*EXERCISE PROMPT*
Copy the items without any change, from the line containing "I will 1304,228." up to and including the last line of the items.

*PROVIDED RECORDS*
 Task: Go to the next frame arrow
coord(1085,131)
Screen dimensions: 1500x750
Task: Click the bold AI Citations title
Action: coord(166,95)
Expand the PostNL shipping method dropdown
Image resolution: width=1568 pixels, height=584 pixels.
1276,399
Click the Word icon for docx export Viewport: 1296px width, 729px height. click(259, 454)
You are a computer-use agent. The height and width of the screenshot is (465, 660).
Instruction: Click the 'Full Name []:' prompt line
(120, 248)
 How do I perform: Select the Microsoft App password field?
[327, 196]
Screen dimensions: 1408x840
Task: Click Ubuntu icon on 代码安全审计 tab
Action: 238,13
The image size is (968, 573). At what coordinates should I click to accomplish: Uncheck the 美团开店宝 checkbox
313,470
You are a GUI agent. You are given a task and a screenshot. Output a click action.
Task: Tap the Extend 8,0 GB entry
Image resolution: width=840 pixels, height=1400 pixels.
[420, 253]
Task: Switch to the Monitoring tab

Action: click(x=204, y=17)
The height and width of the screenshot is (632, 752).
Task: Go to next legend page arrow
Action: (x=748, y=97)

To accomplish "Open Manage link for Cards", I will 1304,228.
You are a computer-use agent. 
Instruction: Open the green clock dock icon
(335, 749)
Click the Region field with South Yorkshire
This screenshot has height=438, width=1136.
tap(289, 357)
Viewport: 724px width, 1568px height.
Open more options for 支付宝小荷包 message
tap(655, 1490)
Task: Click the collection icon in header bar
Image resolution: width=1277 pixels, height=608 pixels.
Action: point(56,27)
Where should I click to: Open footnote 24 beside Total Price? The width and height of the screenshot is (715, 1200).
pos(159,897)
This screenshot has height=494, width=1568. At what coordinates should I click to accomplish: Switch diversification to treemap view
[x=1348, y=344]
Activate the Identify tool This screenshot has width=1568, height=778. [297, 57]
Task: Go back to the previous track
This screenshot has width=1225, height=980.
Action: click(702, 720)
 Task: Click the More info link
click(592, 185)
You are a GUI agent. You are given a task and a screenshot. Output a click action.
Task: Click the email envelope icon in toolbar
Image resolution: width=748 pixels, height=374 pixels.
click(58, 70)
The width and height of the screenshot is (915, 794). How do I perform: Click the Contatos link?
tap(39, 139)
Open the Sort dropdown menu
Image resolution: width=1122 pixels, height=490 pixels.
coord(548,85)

*THE ANSWER*
To accomplish "Open Manage link for Cards", I will 1304,228.
You are a computer-use agent. 
Instruction: Open the green clock dock icon
(335, 749)
Click the Region field with South Yorkshire
This screenshot has height=438, width=1136.
tap(289, 357)
Viewport: 724px width, 1568px height.
Open more options for 支付宝小荷包 message
tap(655, 1490)
Task: Click the collection icon in header bar
Image resolution: width=1277 pixels, height=608 pixels.
Action: point(56,27)
Where should I click to: Open footnote 24 beside Total Price? The width and height of the screenshot is (715, 1200).
pos(159,897)
This screenshot has height=494, width=1568. At what coordinates should I click to accomplish: Switch diversification to treemap view
[x=1348, y=344]
Activate the Identify tool This screenshot has width=1568, height=778. [297, 57]
Task: Go back to the previous track
This screenshot has width=1225, height=980.
Action: click(702, 720)
 Task: Click the More info link
click(592, 185)
You are a GUI agent. You are given a task and a screenshot. Output a click action.
Task: Click the email envelope icon in toolbar
Image resolution: width=748 pixels, height=374 pixels.
click(58, 70)
The width and height of the screenshot is (915, 794). How do I perform: Click the Contatos link?
tap(39, 139)
Open the Sort dropdown menu
Image resolution: width=1122 pixels, height=490 pixels.
coord(548,85)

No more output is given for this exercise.